**Task prompt:**
Your reply should be an exact copy of every entry, with the pictures removed.

+ + + +

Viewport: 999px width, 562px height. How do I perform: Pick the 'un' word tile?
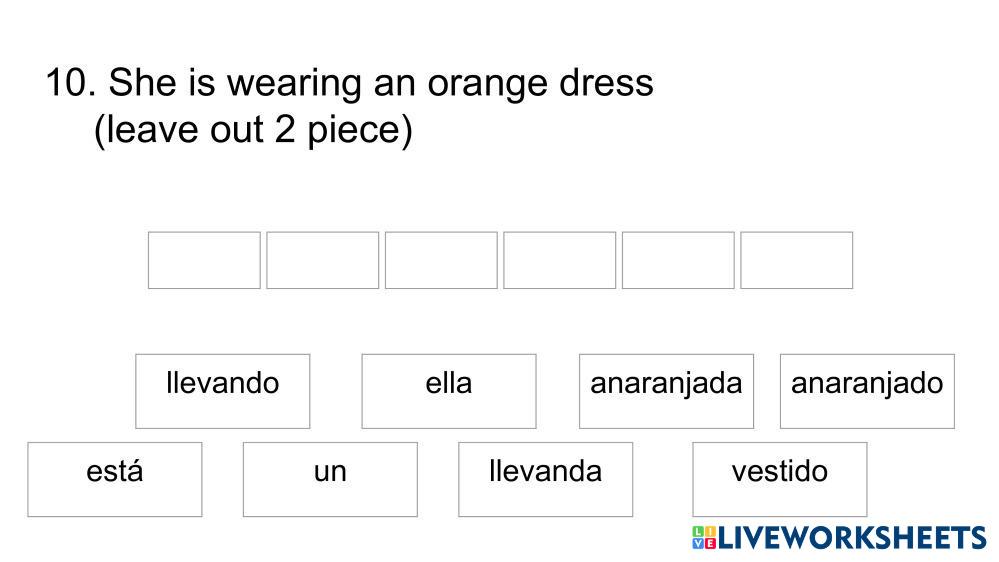(x=330, y=479)
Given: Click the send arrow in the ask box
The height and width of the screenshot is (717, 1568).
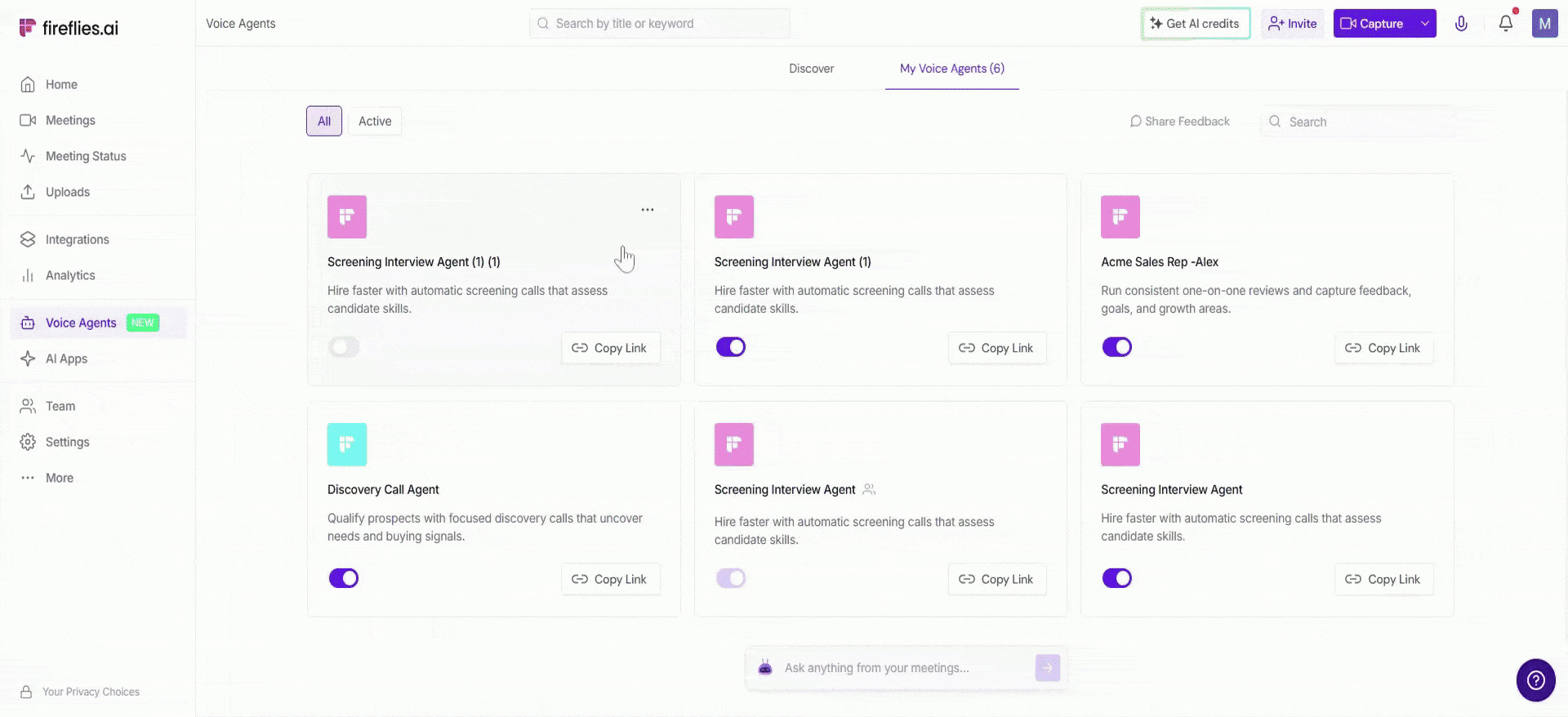Looking at the screenshot, I should click(1047, 668).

+ + + +

**Answer to this problem:**
Viewport: 999px width, 562px height. How do I perform: Pick the 'un' word tile?
(x=330, y=479)
Given: Click the send arrow in the ask box
The height and width of the screenshot is (717, 1568).
Looking at the screenshot, I should click(1047, 668).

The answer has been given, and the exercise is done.